(Input data Opens)

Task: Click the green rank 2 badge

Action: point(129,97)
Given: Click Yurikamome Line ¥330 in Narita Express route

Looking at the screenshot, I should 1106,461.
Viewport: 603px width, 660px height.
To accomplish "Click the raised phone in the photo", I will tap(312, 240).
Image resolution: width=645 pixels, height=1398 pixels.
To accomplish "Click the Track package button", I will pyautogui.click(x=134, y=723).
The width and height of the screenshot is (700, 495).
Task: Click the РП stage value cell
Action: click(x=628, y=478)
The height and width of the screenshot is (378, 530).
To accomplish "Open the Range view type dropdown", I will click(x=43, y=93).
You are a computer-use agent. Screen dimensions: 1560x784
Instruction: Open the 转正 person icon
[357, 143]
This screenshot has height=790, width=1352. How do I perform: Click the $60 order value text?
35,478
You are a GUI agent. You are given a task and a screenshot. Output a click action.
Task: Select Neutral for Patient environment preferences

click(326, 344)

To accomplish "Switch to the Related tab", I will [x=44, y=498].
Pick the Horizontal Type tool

(Input data Closes)

-- Instructions to follow --
Copy each line above that has the word "agent".

-- Completed task --
You are a computer-use agent. Screen dimensions: 1560x784
You are a GUI agent. You are given a task and a screenshot. Output a click action.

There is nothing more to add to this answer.